# Deep Learning 1

In this practical session, we will take a look at the [Keras](https://keras.io/) deep learning framework for Python. From the documentation:

>Keras is a high-level neural networks API, written in Python and capable of running on top of TensorFlow, CNTK, or Theano. It was developed with a focus on enabling fast experimentation. Being able to go from idea to result with the least possible delay is key to doing good research.

Designing and testing neural networks can be a tedious process. Keras provides an intuitive API for training, testing and deploying neural networks without having to worry too much about technical details.

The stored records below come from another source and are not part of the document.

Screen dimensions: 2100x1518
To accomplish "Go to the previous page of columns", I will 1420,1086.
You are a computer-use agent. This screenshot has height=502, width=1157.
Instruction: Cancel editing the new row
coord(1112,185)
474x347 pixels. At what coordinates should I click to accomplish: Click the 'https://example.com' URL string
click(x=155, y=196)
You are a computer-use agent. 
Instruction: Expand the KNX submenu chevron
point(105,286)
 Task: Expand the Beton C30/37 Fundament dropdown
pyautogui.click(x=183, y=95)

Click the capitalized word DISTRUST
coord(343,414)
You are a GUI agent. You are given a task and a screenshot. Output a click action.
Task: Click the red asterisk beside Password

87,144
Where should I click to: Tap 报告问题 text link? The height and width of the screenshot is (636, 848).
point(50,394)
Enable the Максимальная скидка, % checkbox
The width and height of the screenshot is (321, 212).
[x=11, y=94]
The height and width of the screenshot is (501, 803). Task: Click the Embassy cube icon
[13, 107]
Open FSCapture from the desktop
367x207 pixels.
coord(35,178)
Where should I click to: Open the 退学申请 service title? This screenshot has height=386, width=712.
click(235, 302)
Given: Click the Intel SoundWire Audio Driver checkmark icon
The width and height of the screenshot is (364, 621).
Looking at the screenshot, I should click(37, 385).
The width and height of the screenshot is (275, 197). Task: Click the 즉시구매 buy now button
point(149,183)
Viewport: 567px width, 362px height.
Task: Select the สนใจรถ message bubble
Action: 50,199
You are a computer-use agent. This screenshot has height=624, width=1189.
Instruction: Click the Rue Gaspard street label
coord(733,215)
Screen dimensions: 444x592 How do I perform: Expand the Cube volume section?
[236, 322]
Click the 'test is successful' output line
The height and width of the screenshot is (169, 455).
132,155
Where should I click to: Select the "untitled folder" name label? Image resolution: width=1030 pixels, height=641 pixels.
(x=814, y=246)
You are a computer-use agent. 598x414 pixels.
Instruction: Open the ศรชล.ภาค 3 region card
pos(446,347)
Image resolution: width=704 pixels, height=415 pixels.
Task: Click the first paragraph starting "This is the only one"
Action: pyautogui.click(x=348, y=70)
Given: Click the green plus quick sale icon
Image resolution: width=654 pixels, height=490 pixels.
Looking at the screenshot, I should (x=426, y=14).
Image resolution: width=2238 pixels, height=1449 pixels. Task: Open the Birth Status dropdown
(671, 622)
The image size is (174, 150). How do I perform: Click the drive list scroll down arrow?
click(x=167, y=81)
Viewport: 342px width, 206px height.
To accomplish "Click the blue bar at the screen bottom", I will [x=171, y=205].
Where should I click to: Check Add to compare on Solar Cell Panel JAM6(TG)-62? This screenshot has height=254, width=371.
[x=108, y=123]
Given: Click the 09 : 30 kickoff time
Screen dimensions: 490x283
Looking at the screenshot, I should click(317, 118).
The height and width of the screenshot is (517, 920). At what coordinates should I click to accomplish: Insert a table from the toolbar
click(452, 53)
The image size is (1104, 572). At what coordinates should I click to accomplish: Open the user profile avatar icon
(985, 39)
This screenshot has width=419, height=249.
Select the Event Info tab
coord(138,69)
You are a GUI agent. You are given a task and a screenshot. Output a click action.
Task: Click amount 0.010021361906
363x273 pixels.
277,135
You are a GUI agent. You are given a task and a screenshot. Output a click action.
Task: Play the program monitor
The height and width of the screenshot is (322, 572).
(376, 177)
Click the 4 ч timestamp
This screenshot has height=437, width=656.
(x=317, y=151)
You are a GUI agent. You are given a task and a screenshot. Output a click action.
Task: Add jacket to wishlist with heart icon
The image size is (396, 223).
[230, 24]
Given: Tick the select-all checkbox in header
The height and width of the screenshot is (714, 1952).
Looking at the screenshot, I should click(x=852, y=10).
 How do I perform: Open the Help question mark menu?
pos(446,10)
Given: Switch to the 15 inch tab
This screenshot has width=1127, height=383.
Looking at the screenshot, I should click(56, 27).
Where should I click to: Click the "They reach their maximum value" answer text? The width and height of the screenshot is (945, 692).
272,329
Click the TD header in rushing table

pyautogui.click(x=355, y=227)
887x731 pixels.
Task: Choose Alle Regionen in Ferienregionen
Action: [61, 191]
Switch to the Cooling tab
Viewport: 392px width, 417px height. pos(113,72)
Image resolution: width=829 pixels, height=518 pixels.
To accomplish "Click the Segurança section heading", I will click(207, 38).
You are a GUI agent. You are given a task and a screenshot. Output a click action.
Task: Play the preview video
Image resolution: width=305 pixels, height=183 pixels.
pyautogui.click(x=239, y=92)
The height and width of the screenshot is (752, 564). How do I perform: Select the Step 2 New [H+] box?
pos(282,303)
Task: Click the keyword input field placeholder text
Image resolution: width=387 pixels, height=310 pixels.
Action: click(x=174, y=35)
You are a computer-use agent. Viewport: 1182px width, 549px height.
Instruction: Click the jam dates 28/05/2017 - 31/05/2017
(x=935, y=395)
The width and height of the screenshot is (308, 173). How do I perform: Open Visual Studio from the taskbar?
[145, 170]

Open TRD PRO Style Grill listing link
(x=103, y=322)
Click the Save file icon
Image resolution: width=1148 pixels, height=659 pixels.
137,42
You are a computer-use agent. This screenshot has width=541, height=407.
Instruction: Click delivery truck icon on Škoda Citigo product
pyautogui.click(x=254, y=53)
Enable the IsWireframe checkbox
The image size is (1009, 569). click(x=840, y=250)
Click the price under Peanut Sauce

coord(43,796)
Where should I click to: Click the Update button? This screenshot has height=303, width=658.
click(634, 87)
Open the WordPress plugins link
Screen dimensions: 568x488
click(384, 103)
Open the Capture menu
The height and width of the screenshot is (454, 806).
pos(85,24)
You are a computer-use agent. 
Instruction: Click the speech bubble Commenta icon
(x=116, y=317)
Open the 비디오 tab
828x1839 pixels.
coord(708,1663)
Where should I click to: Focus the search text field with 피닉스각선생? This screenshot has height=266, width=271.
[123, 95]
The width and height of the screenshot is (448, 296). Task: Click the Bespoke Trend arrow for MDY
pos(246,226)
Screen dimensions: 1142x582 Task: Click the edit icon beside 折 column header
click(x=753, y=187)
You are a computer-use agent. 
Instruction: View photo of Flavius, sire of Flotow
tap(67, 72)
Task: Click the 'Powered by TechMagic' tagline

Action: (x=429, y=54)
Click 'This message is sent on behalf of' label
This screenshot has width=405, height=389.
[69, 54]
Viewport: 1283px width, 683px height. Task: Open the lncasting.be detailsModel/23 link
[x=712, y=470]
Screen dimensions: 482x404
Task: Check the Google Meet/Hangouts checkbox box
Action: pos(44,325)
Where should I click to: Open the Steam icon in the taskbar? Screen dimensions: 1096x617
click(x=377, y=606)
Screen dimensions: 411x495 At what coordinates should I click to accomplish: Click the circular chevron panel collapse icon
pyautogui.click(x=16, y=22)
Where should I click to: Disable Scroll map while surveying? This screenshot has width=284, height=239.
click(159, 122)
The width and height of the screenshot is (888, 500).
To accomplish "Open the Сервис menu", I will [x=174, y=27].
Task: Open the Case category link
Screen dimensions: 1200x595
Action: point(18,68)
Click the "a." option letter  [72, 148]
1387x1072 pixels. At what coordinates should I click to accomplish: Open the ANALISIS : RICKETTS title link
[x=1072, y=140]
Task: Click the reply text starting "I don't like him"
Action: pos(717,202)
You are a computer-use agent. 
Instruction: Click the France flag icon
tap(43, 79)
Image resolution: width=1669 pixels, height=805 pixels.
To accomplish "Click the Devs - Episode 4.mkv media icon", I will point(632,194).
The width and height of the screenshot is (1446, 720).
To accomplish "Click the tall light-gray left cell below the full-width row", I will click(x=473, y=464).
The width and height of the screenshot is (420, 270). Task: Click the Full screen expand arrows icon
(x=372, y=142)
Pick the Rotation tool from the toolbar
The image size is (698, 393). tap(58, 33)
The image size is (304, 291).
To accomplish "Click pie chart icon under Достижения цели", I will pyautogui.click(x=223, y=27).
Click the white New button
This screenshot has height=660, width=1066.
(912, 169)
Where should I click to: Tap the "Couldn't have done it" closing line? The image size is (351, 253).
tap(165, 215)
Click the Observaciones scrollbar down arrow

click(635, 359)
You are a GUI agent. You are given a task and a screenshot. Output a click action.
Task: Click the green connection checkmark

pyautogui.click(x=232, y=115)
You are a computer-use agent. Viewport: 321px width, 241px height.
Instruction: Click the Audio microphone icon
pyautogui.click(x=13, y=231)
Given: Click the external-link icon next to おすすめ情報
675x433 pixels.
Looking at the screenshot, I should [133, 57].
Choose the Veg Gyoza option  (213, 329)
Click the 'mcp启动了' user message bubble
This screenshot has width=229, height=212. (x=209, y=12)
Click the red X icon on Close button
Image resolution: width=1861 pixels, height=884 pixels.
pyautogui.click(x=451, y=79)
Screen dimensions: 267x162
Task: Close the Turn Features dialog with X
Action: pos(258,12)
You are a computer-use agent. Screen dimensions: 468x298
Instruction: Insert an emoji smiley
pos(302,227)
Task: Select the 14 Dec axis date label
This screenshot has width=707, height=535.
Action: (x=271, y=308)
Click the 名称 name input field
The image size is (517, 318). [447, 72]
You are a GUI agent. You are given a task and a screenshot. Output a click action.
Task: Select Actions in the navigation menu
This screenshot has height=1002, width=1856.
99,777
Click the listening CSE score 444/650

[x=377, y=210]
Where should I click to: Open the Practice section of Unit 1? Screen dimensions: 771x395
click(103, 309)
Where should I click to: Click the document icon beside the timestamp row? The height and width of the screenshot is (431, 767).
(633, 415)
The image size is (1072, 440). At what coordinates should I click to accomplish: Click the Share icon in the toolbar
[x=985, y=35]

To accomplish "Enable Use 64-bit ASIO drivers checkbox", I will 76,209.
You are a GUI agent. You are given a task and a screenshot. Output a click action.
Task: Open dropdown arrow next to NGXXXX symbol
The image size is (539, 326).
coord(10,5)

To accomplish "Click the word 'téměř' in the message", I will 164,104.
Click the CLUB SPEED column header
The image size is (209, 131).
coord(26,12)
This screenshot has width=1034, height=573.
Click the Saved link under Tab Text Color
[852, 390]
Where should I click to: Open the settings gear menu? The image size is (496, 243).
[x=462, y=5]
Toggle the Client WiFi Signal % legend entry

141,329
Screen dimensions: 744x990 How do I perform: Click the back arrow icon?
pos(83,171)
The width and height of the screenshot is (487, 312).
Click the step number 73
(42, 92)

To begin, we import it:

In [1]:
import keras

Keras can be used with different *backends*. The backend is another framework which takes care of the low-level details of the implementation, such as GPU optimization and distributed computing. At the time of this writing, Keras supports [TensorFlow](https://www.tensorflow.org/), [Theano](http://deeplearning.net/software/theano/) and [CNTK](https://www.microsoft.com/en-us/cognitive-toolkit/) backends. Upon importing the module, Keras will report which backend (if any) it is using.

## Deep Neural Network basics

A Deep Neural Network (DNN) is built up of several layers. Formally, such a network is given by

$$
    f(x) = g_L(W_Lg_{L-1}(\dots g_1(W_1x + b_1) \dots) + b_L)
$$

Here, $W_1, \dots, W_L$ are matrices (called the *weights* of the network), $b_1, \dots, b_L$ are vectors (called the *biases*) and $g_1, \dots, g_L$ are the *activation functions*. We can picture this as follows:

![A neural network](mlp.png)

Each node in the network computes an inner product plus a bias term between its weight vector, which is a row of the weight matrix of that layer, and its input, which is the output of the previous layer. This inner product is then sent through a non-linear activation function. Examples of typical activation functions are

1. the logistic sigmoid:
$$
    \mathrm{sigmoid}(z) = \frac{1}{1 + \exp(-z)},
$$

2. the rectified linear unit (RELU):
$$
    \mathrm{relu}(z) = \max(0,z),
$$

3. the scaled exponential linear unit (SELU):
$$
    \mathrm{selu}(z) = \lambda\left\{\begin{matrix}
        z, & \mbox{if $z > 0$}\\
        \alpha(\exp(z)-1), & \mbox{if $z \leq 0$}
    \end{matrix}\right..
$$
Here, $\lambda$ and $\alpha$ are parameters fixed before the network is trained.

4. the softmax:
$$
    \mathrm{softmax}(z) = \frac{\exp(z)}{\sum_i\exp(z_i)}.
$$
The softmax function is only used at the very end of a neural network classifier. It has the properties that for any $z \in \mathbb{R}^q$,
$$\begin{aligned}
    \mathrm{softmax}(z) &\in [0,1]^q, & \sum_{i=1}^q\mathrm{softmax}(z)_i &= 1.
\end{aligned}$$
In other words, the output of $\mathrm{softmax}(z)$ can be interpreted as a vector of probabilities over $q$ possible outputs.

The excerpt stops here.